Instruction:
Please format the records from the line containing "Open the @atptour mention in story text" through the line containing "Action: (569, 106)" as a numbered list, leaving out blank lines.

Supplied material:
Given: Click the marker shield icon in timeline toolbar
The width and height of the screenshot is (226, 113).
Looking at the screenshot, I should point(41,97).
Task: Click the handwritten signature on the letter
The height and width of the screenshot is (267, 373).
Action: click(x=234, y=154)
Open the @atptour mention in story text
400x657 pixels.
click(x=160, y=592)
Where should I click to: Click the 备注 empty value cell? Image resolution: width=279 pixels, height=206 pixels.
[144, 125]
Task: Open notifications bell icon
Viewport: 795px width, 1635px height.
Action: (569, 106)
==
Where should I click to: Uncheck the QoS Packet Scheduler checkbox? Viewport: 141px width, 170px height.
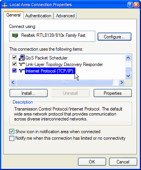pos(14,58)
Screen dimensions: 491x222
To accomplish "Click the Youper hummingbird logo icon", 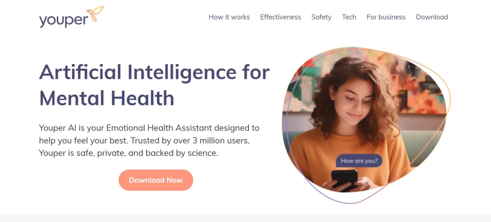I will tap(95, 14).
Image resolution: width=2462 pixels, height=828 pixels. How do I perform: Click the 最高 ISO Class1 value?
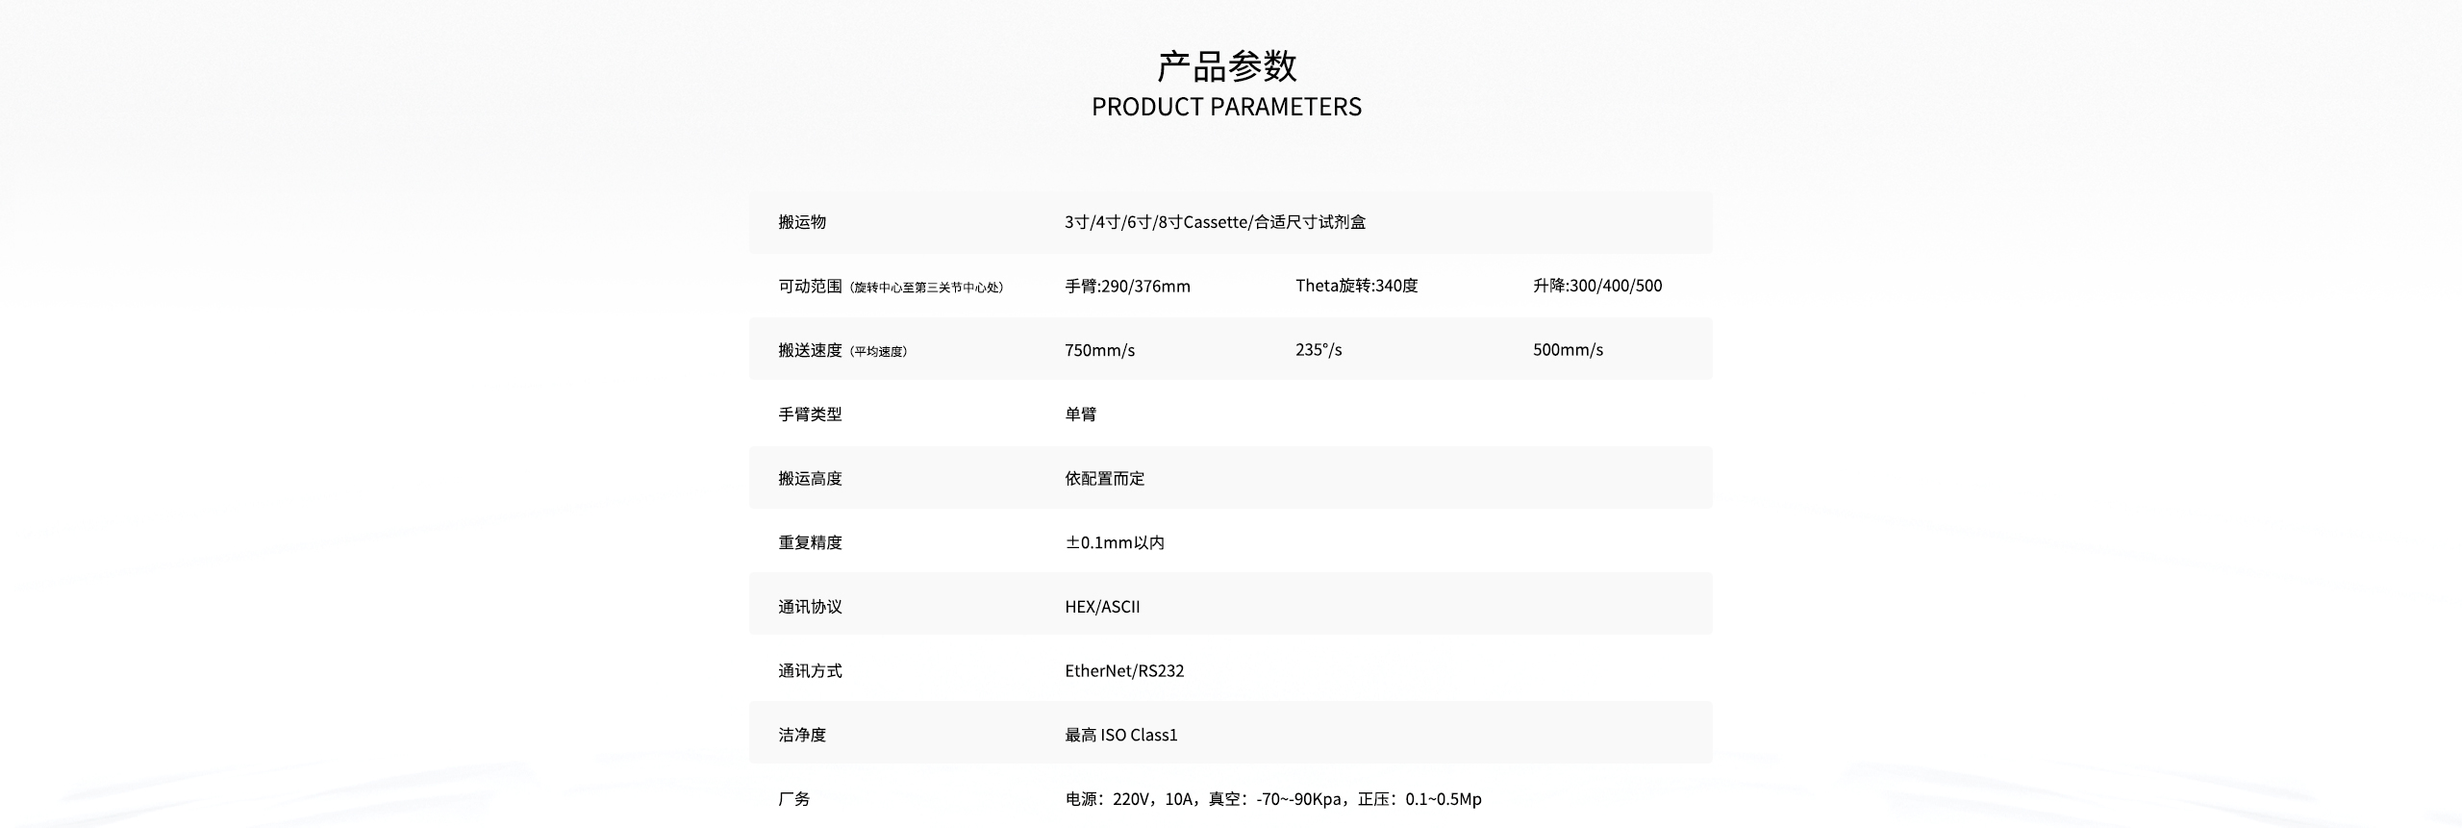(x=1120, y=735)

Worked solution:
1. Open the @atptour mention in story text
2. 400x657 pixels.
3. click(x=160, y=592)
4. Where should I click to: Click the 备注 empty value cell? Image resolution: width=279 pixels, height=206 pixels.
5. [144, 125]
6. Task: Open notifications bell icon
7. Viewport: 795px width, 1635px height.
8. Action: (569, 106)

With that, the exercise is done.